PROBLEM REQUIREMENTS: Below are entries. Pull out all lines containing "each".

***** RECORDS SUPPLIED

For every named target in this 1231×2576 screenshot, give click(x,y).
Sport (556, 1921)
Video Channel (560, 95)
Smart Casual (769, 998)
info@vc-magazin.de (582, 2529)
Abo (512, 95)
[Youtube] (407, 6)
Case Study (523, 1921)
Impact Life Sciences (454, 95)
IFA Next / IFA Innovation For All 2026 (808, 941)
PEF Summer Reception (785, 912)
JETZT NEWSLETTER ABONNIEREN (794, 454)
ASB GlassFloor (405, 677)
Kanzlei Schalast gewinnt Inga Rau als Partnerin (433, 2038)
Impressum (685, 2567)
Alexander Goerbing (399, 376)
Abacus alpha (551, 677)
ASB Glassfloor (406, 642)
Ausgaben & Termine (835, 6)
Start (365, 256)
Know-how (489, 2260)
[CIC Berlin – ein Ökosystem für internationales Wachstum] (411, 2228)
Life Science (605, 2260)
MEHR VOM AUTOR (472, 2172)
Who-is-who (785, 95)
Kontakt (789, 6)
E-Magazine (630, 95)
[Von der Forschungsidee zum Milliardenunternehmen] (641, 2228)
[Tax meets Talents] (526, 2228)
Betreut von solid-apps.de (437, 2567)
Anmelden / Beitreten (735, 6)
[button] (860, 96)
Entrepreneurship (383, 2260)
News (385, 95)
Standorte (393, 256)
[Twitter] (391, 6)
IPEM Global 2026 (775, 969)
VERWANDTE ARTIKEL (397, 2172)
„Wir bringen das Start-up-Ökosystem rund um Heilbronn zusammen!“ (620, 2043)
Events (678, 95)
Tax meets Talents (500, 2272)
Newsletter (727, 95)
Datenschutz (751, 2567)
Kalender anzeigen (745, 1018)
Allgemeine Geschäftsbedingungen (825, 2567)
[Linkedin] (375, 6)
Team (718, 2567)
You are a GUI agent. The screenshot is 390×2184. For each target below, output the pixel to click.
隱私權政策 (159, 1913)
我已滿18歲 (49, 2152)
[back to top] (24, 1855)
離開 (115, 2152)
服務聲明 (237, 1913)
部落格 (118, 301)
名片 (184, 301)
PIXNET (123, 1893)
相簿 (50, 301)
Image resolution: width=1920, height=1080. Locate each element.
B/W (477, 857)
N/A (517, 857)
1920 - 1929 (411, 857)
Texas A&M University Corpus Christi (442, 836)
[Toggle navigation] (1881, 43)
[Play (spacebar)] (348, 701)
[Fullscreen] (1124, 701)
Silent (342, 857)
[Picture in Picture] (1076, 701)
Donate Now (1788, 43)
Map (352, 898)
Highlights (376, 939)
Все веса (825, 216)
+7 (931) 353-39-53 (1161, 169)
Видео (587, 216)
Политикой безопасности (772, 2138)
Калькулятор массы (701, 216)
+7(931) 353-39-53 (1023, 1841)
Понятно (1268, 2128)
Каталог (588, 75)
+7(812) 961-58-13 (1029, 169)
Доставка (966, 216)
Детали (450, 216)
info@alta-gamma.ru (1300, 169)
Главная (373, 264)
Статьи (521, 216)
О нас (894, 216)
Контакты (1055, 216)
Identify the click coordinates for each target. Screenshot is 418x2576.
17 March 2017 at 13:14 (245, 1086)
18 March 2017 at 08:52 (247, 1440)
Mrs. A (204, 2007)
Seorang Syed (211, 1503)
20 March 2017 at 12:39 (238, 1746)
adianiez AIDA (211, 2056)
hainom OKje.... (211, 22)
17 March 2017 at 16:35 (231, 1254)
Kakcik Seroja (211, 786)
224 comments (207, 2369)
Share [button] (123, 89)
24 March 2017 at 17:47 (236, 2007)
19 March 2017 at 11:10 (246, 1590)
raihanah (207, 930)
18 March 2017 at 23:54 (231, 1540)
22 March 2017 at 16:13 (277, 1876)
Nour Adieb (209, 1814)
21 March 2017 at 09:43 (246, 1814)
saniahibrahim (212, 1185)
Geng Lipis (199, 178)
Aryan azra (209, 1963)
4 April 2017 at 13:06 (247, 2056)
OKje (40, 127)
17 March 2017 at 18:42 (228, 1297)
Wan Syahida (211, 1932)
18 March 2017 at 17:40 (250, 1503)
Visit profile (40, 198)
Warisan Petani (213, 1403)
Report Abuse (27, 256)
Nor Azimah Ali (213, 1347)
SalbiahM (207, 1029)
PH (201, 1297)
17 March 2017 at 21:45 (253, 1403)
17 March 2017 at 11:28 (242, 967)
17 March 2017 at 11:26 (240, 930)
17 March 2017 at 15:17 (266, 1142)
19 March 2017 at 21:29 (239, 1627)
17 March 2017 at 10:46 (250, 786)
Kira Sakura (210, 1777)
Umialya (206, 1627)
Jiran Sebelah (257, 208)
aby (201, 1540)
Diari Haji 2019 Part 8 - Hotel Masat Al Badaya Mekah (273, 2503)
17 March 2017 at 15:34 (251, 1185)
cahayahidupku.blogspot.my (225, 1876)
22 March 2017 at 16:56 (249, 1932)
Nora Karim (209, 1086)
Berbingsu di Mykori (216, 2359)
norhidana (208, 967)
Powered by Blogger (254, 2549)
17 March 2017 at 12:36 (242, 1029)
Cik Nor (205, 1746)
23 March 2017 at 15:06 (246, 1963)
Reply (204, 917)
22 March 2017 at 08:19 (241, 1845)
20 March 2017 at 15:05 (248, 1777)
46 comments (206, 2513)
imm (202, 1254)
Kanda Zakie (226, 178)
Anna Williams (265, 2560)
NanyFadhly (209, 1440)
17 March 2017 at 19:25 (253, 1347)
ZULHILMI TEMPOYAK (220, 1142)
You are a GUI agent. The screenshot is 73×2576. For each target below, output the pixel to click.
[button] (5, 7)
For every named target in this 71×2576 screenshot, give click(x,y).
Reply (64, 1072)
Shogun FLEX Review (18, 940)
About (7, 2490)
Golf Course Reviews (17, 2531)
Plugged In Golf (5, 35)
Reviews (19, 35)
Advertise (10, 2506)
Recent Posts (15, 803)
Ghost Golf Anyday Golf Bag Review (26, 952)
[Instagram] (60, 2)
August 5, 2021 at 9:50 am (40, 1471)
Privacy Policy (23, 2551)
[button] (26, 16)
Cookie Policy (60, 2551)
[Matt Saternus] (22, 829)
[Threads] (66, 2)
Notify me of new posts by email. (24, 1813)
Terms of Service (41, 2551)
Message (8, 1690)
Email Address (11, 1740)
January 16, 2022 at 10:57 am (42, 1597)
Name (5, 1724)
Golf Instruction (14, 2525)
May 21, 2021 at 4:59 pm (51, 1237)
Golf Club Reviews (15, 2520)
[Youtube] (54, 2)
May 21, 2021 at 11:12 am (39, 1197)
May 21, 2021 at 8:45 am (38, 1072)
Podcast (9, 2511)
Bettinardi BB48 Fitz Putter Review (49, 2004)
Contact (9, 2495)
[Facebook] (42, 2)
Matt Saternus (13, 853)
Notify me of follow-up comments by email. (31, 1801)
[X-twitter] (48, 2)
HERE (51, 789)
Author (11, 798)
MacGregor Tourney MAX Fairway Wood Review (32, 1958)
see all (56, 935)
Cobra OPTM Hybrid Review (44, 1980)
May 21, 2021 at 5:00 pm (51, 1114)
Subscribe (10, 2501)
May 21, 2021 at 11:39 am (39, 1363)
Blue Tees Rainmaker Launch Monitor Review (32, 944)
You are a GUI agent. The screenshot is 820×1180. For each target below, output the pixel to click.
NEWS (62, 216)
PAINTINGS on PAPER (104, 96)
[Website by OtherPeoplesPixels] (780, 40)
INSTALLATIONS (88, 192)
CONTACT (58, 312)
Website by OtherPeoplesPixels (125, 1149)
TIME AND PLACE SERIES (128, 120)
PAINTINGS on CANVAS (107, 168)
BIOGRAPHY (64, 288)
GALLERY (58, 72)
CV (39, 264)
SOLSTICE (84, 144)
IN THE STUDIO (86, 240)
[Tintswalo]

**********

REPLY:
You are a GUI agent. The screenshot is 390×2184. For each target below, output the pixel to click.
Image resolution: width=1920, height=1080. Locate each element.
Identify the click coordinates for each target. Screenshot is 418x2576.
You are a GUI agent. The screenshot is 73×2576. For each target below, output the pixel to click.
You are a GUI agent. The screenshot is 820×1180. For each target below, output the pixel to click.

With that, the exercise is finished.